Tuesday, November 23, 2010

Three Patents, Three Inventors

On November 23, 1897, there were three patents issued that improved transportation and enhanced our ability to communicate our ideas.



Pencils are a wonderful invention.  They are cheap, readily available, enabling - and almost worthless without a way to sharpen them.  By 1897, there had been many patents for pencil sharpeners - and all of them improved over using a jack-knife to whittle down the point.  But Mr. John Lee Love, a serial inventor from Fall River, Massachusetts had a better idea. He invented a very simple, portable pencil sharpener that many artists use to this day.  The pencil was put into the opening of the sharpener and rotated circumferentially by hand.  One advantage is that the shavings stayed inside the sharpener.  The invention had two gears and a blade to sharpen the Pencil as shown in the drawing.  Mr. Love was awarded U.S. Patent No. 594,114 for his invention.

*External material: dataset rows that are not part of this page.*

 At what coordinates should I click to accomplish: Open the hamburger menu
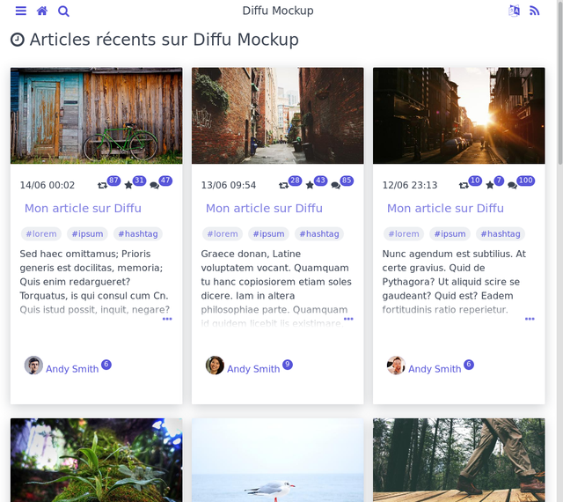click(x=20, y=11)
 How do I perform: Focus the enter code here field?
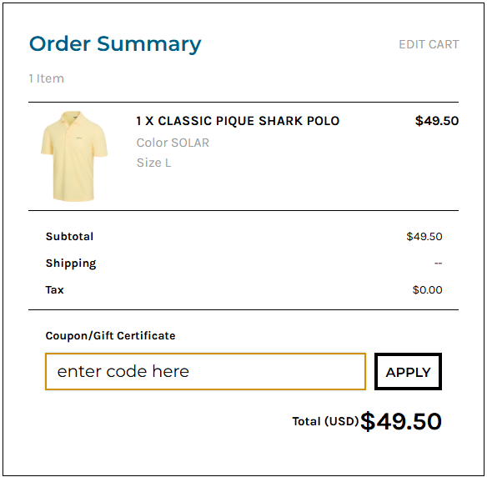tap(205, 371)
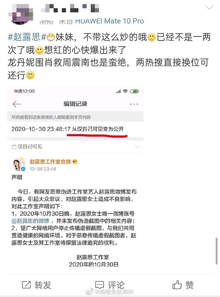Tap the HUAWEI Mate 10 Pro source link
The width and height of the screenshot is (220, 297).
[109, 21]
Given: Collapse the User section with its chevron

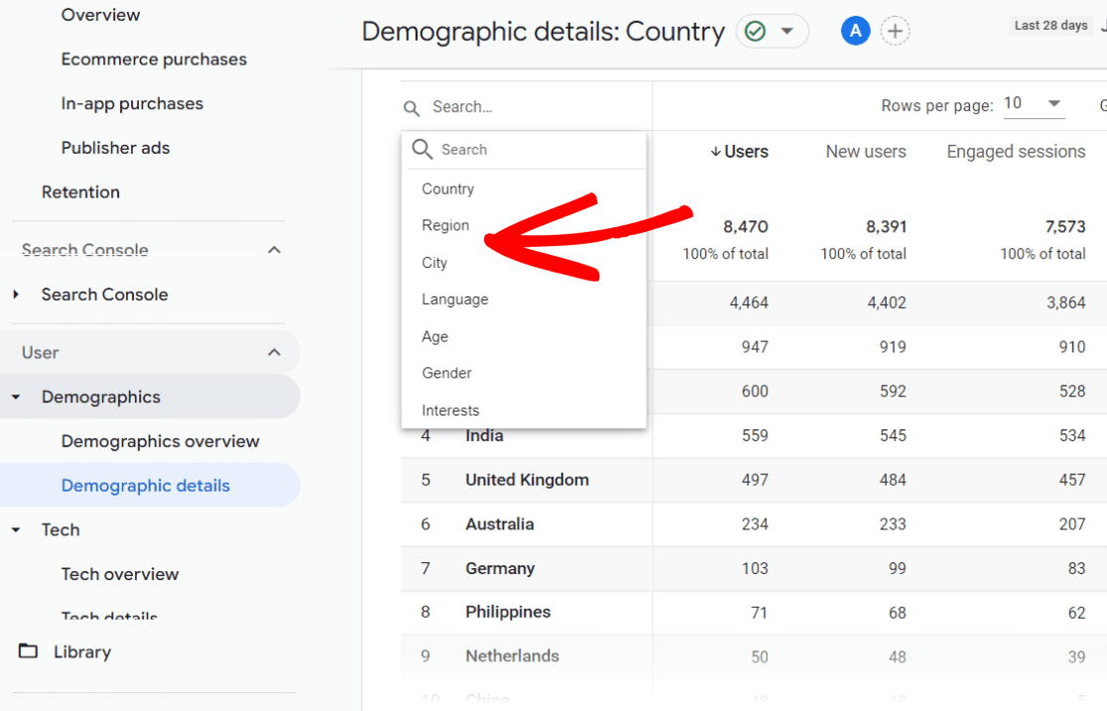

In 1897, no one had yet figured out a safe, easy way to couple railroad cars together - and to decouple them when necessary - that is, until another serial inventor, Mr. Andrew Jackson Beard of Eastlake Alabama came along.  Mr. Beard invented the "Jenny Coupler," that allowed two railroad cars to hook together by simply bumping into each other.  In Mr. Beard's invention, a pair of "horizontal jaws engage each other to connect the cars," thus saving countless lives and limbs. Mr. Beard's invention is the very coupler used on railroad cars all over the world today. He was awarded U.S. Patent No. 594,059 for his invention but he never practiced it.  Instead, he sold the rights to his patent for $50,000, a tidy sum in those days.


If you want to build an electric trolley car, you might want to become familiar with U.S. Patent No. 594,286, awarded to Mr. Elbert R. Robinson, another serial inventor from Chicago IL.  Trolley cars are heavy.  So the electric motors that drive them draw a lot of electric current.  The problem was that the conventional wheels had too much electrical resistance.  Mr. Robinson solved the problem by casting a composite wheel from two different metals such as iron and brass wherein the brass was in a groove that made electrical contact with the track.  This invention permitted an entirely new way of constructing trolley wheels and enabled the wheels to draw current from an electrically charged track without heating up unnecessarily.  While Mr. Robinson's invention is no longer in use, it can be said that he made significant advances, not only to the art of building trolley cars but to materials science and metallurgy.


These three inventors were from different parts of the country and worked in different fields of endeavor but they had one thing in common.  All three were African Americans.